▶ _Exercise_
Answer these from the Machina box set article:
(a) Which label released the box set?
(b) How many bonus tracks does the set include?
(c) Which original band member quit after the club tour in April 1999?

▶ _Exercise passage_
Box set by the Smashing Pumpkins
- Released: October 2025
- Length: 5:17:56 (combined main and bonus tracks)
- Label: Martha's Music

The Smashing Pumpkins chronology
| Aghori Mhori Mei (2024) | Machina: Aranea Alba Editio (2025) |  |

= Machina: Aranea Alba Editio =

Machina: Aranea Alba Editio is a box set by American alternative rock band the Smashing Pumpkins. It was released as an octuple vinyl box set in October 2025, after some delays in production, via the website of Billy Corgan's Madame Zuzu's tea shop. The box set consists of material from the band's 2000 albums Machina/The Machines of God and Machina II/The Friends & Enemies of Modern Music. The band broke up shortly after the release of the latter record, with Corgan saying he considered the entire Machina project "unfinished".

The set includes a 48 track version of the Machina album, as well as 32 bonus tracks. It includes some rerecorded songs, and all the material has been remixed and remastered. It was promoted by a concert tour of North America, with Corgan forming a new band titled Billy Corgan and the Machines of God. The band included Corgan alongside bassist Kid Tigrrr and drummer Jake Hayden, as well as the Smashing Pumpkins's touring guitarist Kiki Wong.

==Background==

"Out of all the records I made, [Machina is] the one where it's a coin flip as to whether or not it should've been finished. I don't think it was produced to a point of completion, it's like looking at an unfinished film. But that's the story of the album, me trying to hold something together that had no more organic reason to hold together other than the name above the door. Until I do the reissue, I can't work out what the last component is and exorcise the ghost of the record."
— Billy Corgan commenting on the Machina project.

After the muted response to the Smashing Pumpkins's 1998 album Adore, Billy Corgan decided to end the band following the release of their next studio album. He envisioned Machina as a rock opera concept album spread out over two discs. Original drummer Jimmy Chamberlin returned to the band in early 1999, after he had been fired following a heroin overdose in 1997. Corgan sought to record the two-disc album with all original band members. However, original bassist D'arcy Wretzky quit following a concert tour of club venues in April 1999, the final event to feature all four original members. Wretzky is credited with playing bass on Machina/The Machines of God, although the extent of her contributions remains unclear.

▶ _Stored data_
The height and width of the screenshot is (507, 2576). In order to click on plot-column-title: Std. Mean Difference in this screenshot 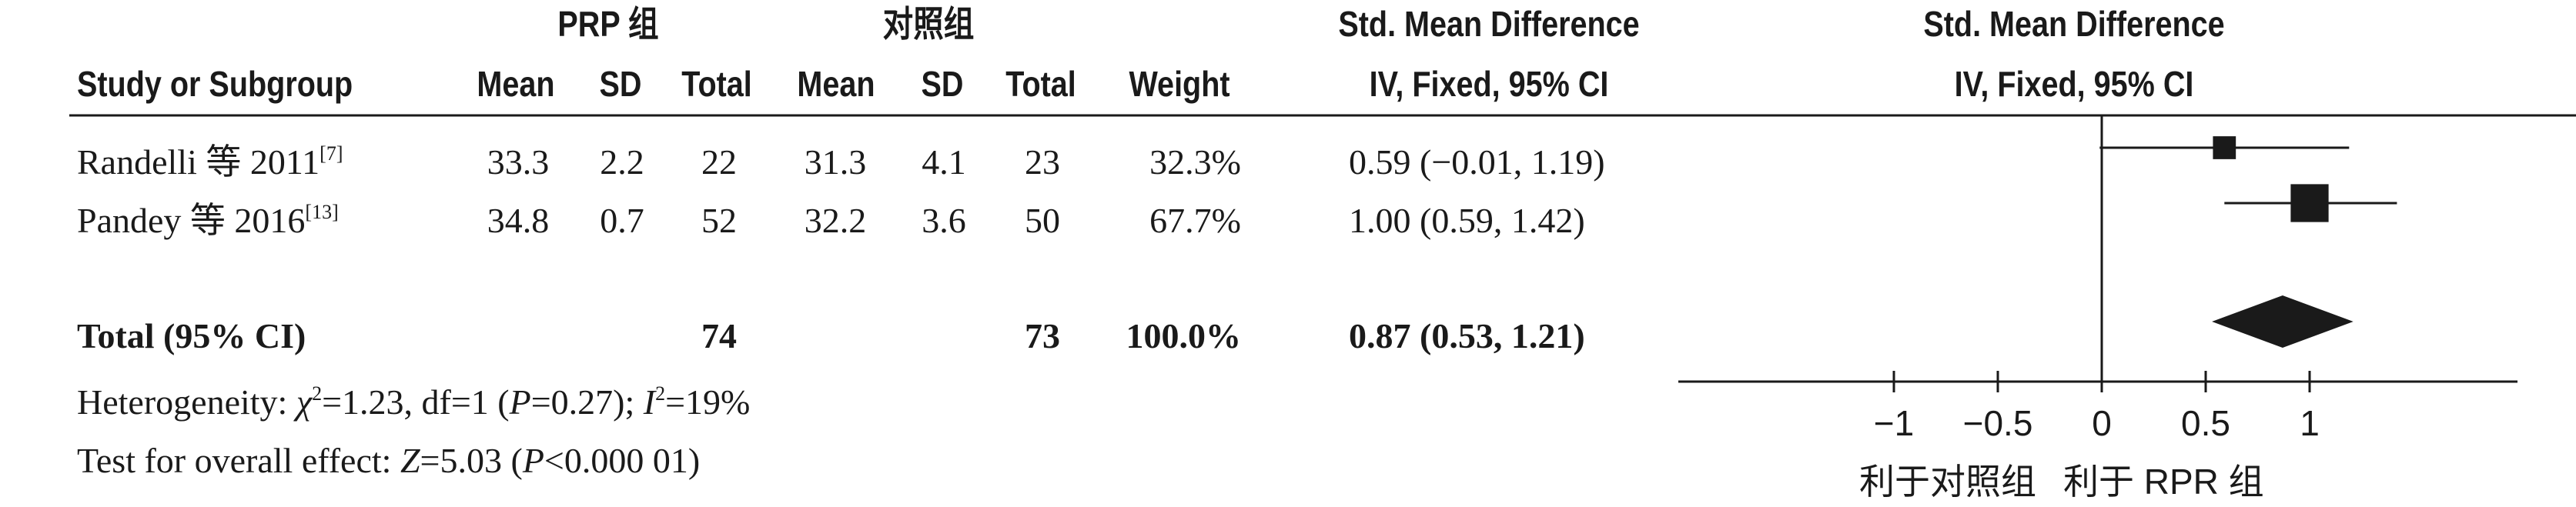, I will do `click(2074, 24)`.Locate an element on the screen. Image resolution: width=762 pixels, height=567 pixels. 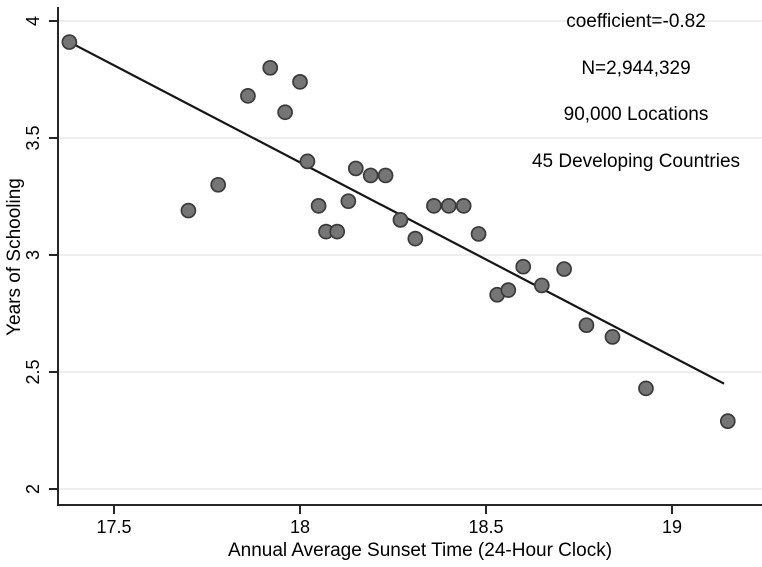
annotation-locations: 90,000 Locations is located at coordinates (636, 114).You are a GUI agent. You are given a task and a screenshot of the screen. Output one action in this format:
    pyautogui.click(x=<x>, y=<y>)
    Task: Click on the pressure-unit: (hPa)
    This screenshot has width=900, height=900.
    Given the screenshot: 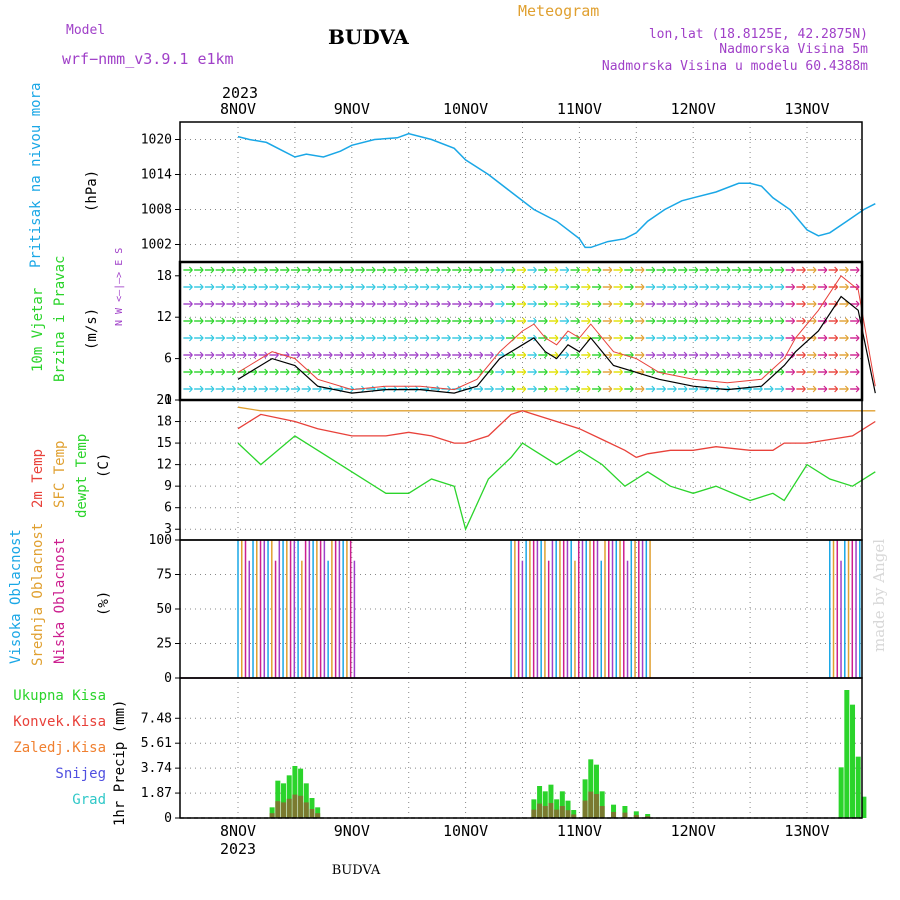 What is the action you would take?
    pyautogui.click(x=92, y=191)
    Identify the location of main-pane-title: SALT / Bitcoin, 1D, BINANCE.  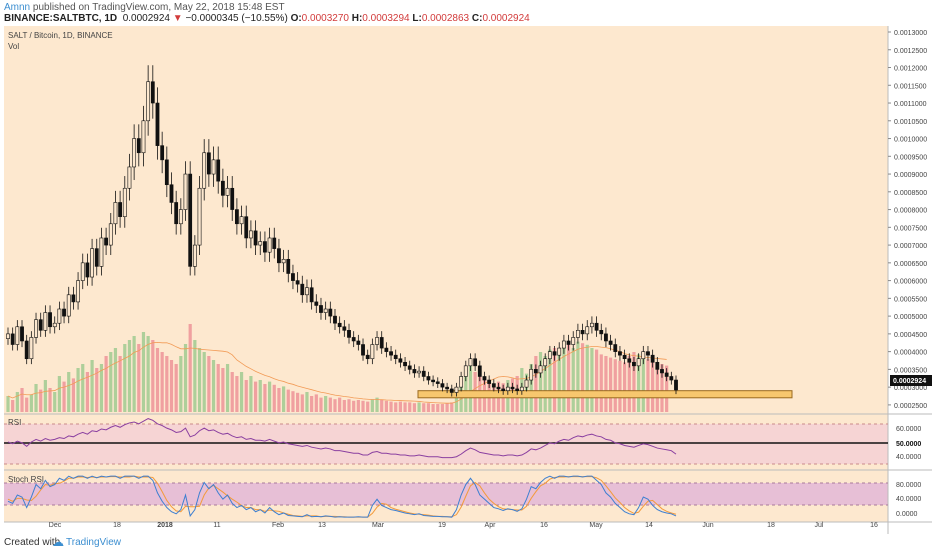
(60, 36). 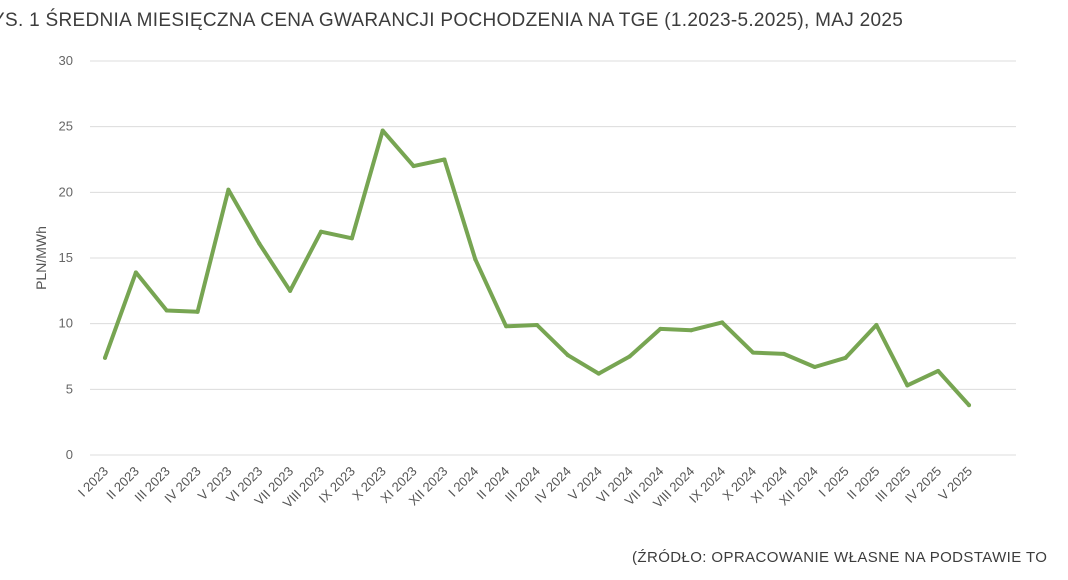 What do you see at coordinates (955, 484) in the screenshot?
I see `x-tick-label: V 2025` at bounding box center [955, 484]. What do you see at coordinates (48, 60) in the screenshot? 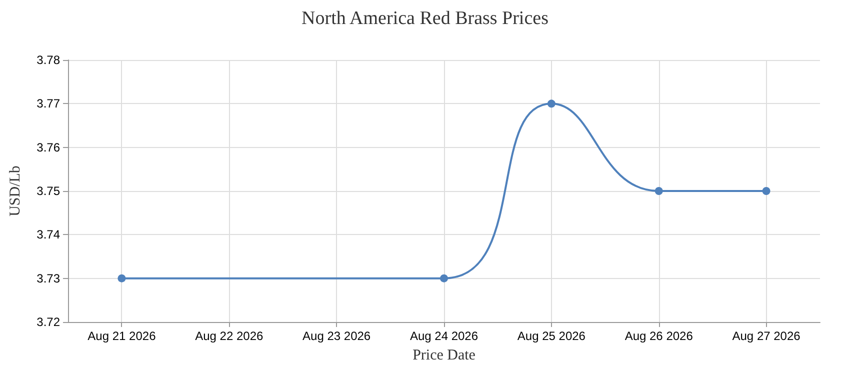
I see `y-tick-label: 3.78` at bounding box center [48, 60].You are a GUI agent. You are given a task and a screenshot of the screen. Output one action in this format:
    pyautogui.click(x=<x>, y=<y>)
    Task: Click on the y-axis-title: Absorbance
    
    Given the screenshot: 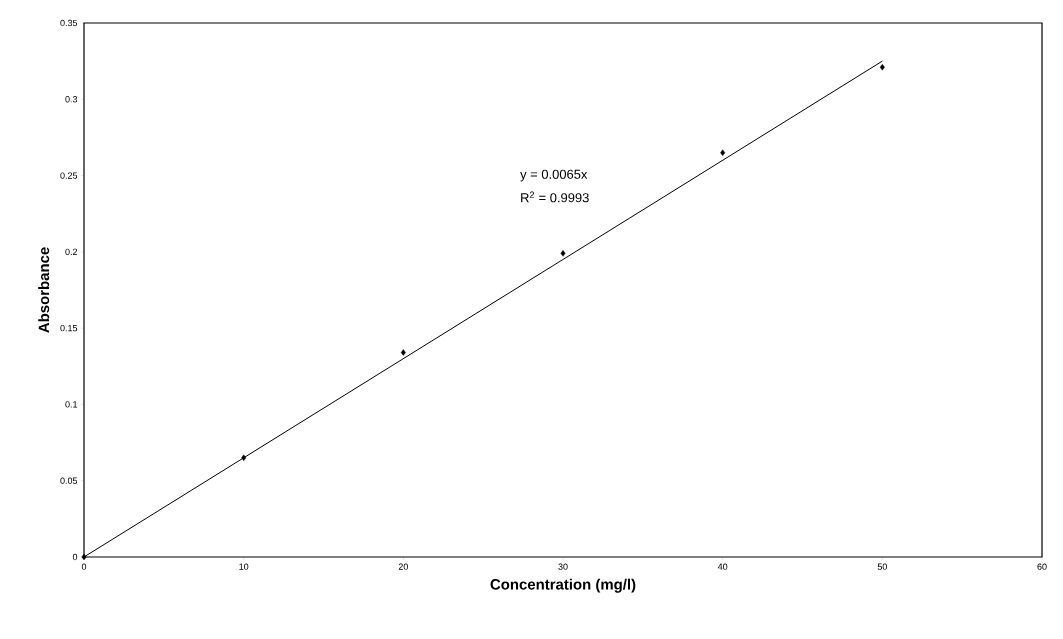 What is the action you would take?
    pyautogui.click(x=44, y=290)
    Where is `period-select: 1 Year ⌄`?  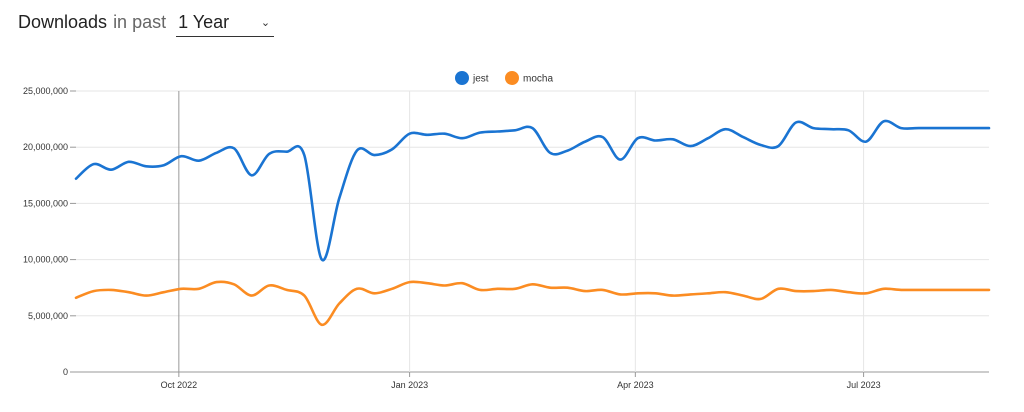 period-select: 1 Year ⌄ is located at coordinates (226, 24).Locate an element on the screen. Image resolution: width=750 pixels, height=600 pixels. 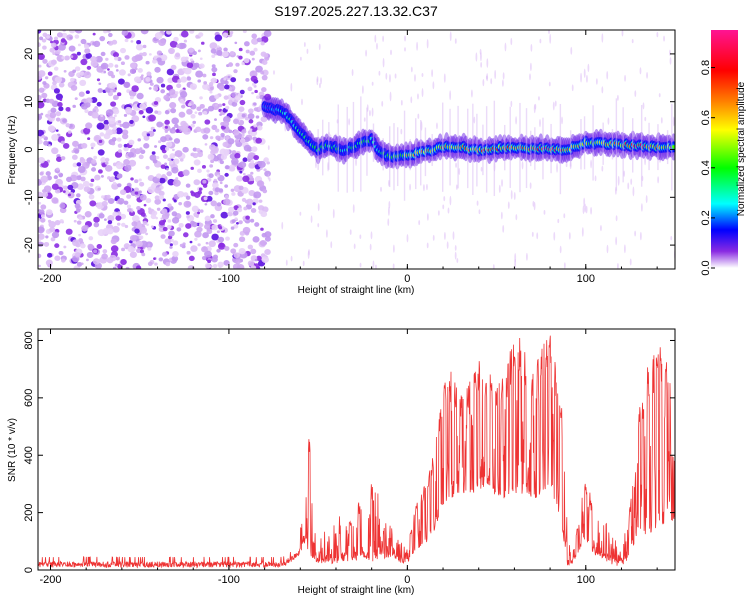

▶ _Task solution_
(a) Martha's Music
(b) 32
(c) Bassist D'arcy Wretzky